12-6-06, 12:00 p.m.
Berlin. A number of human-rights organizations are filing complaints against the former US Defense Secretary.
Several human rights organizations, including the FIDH (Fédération internationale des ligues des droits de l’homme) and the American-based Center for Constitutional Rights have filed a complaint in Germany. This legal procedure became possible in 2002, when the country adopted a law of universal competence.*
The complaint accuses top civil and military leaders of the US administration of war crimes committed in Iraq and in Guantanamo.
Among those accused, are former Secretary of the Defense, Donald Rumsfeld, ousted by the President following the midterm-elections which were disastrous for the Republican Party.
Several well-known public figures are backing this procedure, such as Aldolfo Perez Esquirel and Martin Almada, both of whom are Nobel Peace prize laureates, or Theo van Boven, formerly a special reporter for the United Nations on the subject of torture.
The legal action is carried out on behalf of eleven Iraqis who were victims of very serious crimes in the fearsome Abu Ghraib prison (sexual abuse, beatings, food and sleep deprivation, use of blindfolds).
Another plaintiff in this affair is a Saudi Arabian citizen who was detained at Guantanamo, and who endured torture “with the specific consent of Rumsfeld and under Major General Miller’s supervision”, according to the FIDH and other human rights organizations.
“Rumsfeld’s resignation last week means that he can no longer hide behind his immunity as Secretary of State or as a government authority,” according to the FIDH and related organizations.
Top-ranking American leaders must therefore answer to German courts to charges of having possibly “ordered, abetted or incited the perpetration of war crimes, or at the very least for not having prevented them”.

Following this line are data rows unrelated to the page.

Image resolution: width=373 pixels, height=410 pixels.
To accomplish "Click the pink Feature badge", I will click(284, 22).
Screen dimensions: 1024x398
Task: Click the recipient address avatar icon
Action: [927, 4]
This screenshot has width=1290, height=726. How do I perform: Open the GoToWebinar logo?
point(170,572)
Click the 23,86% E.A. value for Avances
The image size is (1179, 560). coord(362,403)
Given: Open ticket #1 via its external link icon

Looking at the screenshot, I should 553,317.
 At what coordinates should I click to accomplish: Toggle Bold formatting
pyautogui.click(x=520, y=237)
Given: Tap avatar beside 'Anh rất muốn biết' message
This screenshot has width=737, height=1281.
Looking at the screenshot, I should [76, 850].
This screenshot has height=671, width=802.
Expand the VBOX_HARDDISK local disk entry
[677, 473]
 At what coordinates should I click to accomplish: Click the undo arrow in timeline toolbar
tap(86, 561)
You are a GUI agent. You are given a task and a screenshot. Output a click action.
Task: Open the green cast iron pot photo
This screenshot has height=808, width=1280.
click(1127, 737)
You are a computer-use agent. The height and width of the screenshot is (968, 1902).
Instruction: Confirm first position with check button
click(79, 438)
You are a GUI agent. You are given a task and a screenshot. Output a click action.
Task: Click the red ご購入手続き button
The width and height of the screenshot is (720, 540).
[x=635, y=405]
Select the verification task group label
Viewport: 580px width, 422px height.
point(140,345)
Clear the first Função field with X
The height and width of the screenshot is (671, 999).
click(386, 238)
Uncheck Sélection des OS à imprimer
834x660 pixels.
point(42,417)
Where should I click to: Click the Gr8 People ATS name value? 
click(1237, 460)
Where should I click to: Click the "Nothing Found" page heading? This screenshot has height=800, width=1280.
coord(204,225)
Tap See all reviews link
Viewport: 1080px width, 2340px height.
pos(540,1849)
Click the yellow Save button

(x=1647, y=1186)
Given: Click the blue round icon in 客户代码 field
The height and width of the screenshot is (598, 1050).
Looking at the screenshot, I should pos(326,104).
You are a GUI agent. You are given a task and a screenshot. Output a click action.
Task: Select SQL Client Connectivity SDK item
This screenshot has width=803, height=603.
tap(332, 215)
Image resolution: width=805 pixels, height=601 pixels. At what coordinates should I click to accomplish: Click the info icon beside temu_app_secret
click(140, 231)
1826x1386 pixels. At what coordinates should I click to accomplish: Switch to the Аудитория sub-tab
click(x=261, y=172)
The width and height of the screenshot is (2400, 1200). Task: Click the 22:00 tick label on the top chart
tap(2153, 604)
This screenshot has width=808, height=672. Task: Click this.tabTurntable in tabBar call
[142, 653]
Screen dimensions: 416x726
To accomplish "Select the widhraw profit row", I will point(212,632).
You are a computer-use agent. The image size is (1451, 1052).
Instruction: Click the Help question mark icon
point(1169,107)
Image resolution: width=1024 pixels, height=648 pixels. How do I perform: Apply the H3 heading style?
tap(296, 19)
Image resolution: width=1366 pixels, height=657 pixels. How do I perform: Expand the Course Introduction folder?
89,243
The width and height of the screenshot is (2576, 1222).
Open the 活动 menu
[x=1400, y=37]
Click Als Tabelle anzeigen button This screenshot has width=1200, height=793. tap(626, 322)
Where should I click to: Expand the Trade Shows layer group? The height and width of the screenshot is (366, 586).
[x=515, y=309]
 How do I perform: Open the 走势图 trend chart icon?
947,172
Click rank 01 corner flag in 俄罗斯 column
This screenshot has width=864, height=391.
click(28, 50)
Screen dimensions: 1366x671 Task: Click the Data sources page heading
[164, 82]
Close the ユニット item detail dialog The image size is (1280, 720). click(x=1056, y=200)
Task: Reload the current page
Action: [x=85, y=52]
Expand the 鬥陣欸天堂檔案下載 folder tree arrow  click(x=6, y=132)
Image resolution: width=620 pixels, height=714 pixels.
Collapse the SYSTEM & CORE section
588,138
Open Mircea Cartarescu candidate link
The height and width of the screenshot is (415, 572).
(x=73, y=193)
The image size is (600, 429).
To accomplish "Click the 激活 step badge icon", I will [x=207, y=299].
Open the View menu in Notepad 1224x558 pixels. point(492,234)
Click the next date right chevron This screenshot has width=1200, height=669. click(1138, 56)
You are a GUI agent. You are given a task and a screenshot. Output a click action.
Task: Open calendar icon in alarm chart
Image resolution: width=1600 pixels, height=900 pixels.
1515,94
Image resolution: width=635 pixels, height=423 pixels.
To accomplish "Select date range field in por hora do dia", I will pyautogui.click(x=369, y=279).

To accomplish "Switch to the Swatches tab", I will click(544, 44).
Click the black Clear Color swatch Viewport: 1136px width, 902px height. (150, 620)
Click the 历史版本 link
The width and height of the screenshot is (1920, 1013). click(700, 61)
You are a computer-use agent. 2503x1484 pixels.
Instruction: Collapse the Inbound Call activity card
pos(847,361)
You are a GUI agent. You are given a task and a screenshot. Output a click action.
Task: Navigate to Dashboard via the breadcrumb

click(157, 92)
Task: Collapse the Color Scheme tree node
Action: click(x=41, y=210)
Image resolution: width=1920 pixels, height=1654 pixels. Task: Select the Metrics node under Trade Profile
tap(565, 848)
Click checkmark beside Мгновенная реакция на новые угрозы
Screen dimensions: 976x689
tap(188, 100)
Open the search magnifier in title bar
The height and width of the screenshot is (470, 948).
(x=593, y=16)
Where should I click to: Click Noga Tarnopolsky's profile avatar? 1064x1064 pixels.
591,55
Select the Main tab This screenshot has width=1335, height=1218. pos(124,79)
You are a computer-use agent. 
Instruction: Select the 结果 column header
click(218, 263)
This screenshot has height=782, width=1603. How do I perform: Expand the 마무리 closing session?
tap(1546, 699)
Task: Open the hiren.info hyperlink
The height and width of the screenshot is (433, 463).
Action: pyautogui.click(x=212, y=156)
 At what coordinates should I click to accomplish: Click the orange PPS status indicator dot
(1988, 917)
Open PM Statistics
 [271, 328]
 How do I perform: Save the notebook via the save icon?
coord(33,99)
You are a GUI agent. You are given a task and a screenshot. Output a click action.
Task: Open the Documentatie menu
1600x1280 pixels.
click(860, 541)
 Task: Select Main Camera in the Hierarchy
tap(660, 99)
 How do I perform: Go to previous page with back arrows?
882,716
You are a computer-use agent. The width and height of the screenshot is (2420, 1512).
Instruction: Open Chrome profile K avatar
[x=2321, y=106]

By virtue of the Code on crimes against International Human Rights which was adopted by Berlin in 2002, the German state prosecutor can push charges against war criminals, regardless of where the defendant or the plaintiff are living, and regardless of the place where the crime was committed or the nationality of the persons involved.
From l’Humanite
-- Translated by Laura Wheeler. Translator’s note: “The universality principle is based on the assumption that some crimes are so universally condemned that the perpetrators are the enemies of all people. Therefore, any nation which has custody of the perpetrators may punish them according to its law applicable to such offences ... Israel or any other nation ... may undertake to vindicate the interest of all nations by seeking to punish the perpetrators of such crimes”.